Yes. I mean, yes, the Transportation segment had a strong showing even if you strip the margins out in the neighborhood of what you talked about.
Excellent. So the discretionary cost savings, obviously, you've done a very good job there. But specifically on the transportation side, when you look at 2021 global production volumes compared to that of 2019, they are going to be down based on the forecast. So you've got an operating margin target that's essentially flat. So is this sustainable cost savings that are flowing through?
Or is this product mix? Is this better launches or a combination?
It's a combination, but I would say primarily the launches. So as our launches reach more mature levels of volume, margins get up to more normalized levels. So a year ago, we were at our worst point in 2019, where the launches were at a sub level at a volume that was suboptimal in terms of margin delivery, so not nearly filling capacity. And at the same time, our mature programs were coming down in volume and we're also running at suboptimal levels of volume and capacity utilization. So it was sort of the worst possible point in 2019 where we had kind of the worst of both worlds.
Now we're seeing launching programs continuing to pick up and that's been a big driver of what is driving those better margins and we'll continue to do next year.

→ **DATASET CONTENT**
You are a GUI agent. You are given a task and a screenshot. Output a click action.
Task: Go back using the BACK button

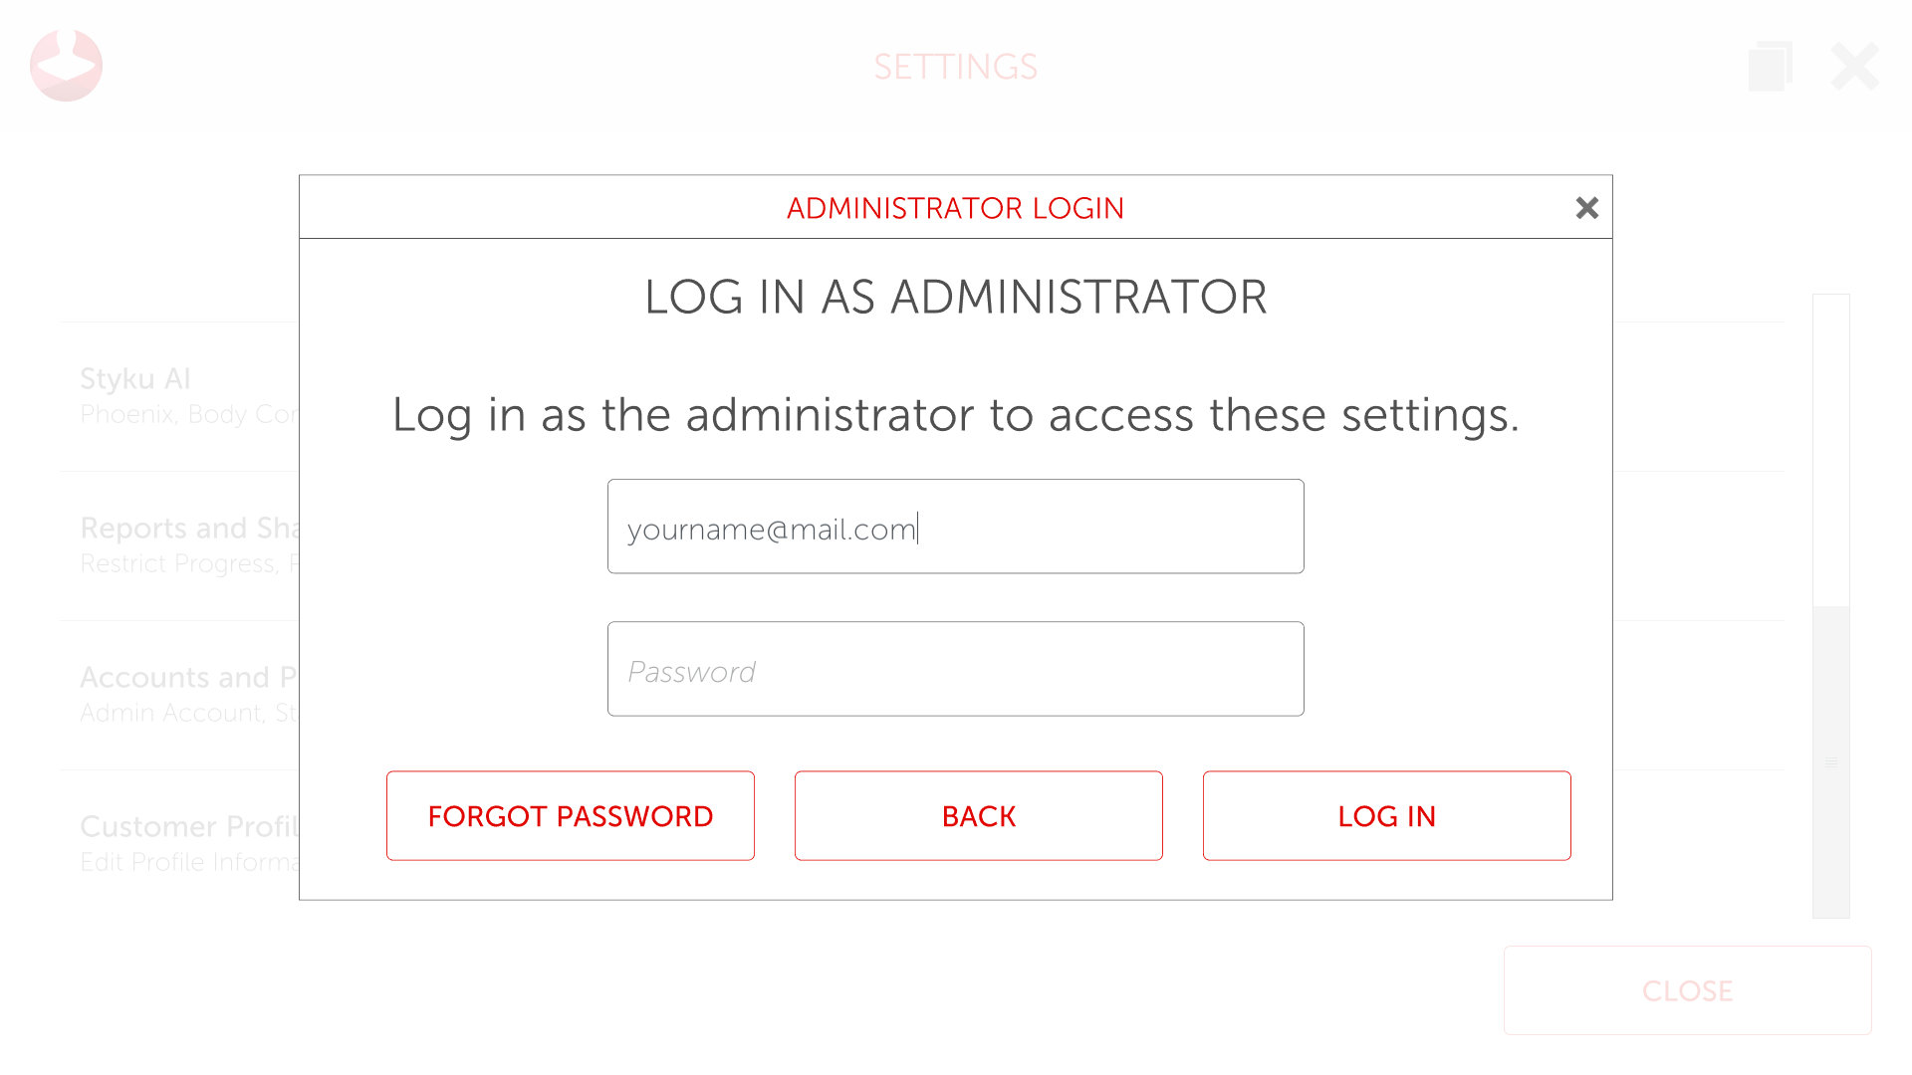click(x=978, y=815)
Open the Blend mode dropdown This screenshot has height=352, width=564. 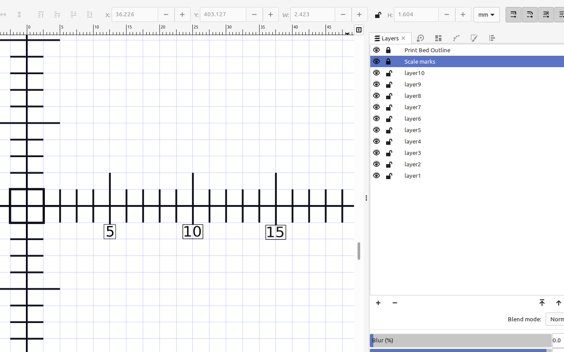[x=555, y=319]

→ **EXERCISES TO COMPLETE**
1. Retype the earnings call transcript from "Yes. I mean, yes, the" up to and including "or a combination?".
2. Extend the earnings call transcript on Transportation segment margins past its last line.

→ **TASK-BY-TASK RESULTS**
1.
Yes. I mean, yes, the Transportation segment had a strong showing even if you strip the margins out in the neighborhood of what you talked about.
Excellent. So the discretionary cost savings, obviously, you've done a very good job there. But specifically on the transportation side, when you look at 2021 global production volumes compared to that of 2019, they are going to be down based on the forecast. So you've got an operating margin target that's essentially flat. So is this sustainable cost savings that are flowing through?
Or is this product mix? Is this better launches or a combination?

2.
Helpful. Thank you. And then one last question, maybe for Jim or for Mark actually. So on the industrial side, I think if you take a look at it right now, it really looks underappreciated within your share price. So when I take a look at Skyjack, even though you've got some positive or stable trends now, utilization rates improving, fleets are aging, just wondering how quickly you can adjust the various upward trajectory levels.
And then at MacDon, also looks like industry trends are improving with commodity prices, etcetera. So maybe just comment on the state of inventory at your North American dealers, if you could?
MacDon, I mean, they're in the order intake time right now, and we see that ramping up. So and we're from a production perspective, very well prepared for that sort of increase. Dealers are good. I mean, the farmers actually have had a great season, I would say, in both Canada and The USA. So on MacDon side, I think we're ready to roll with that increase.
Skyjack is same. We're planning on it. So again, with our suppliers, production side and for us, it's really going through with distribution to the rental companies and those are going to flow through well.
Inventories at the on the ag side, dealers are been chipping away at inventories and they are dropping. So that is also another good sign. Now I think on the Skyjack side, as Jim mentioned, with a lot of new product, we've got a lot of prototypes that are just finishing up the prototype testing and everything. So we're actually as twenty twenty one increases production and sales requirements, we've got a lot of new models out there also. So I think we're in a good position for Skyjack.
And one other thing on the Skyjack side is, you know the rental companies, lot of them are selling off used right now, which is another indicator for us that there should be some pull on new.
Thank you all.
There are no further questions at this time. I'd like to turn the call back over to Linda Lawson Kraft for any closing comments.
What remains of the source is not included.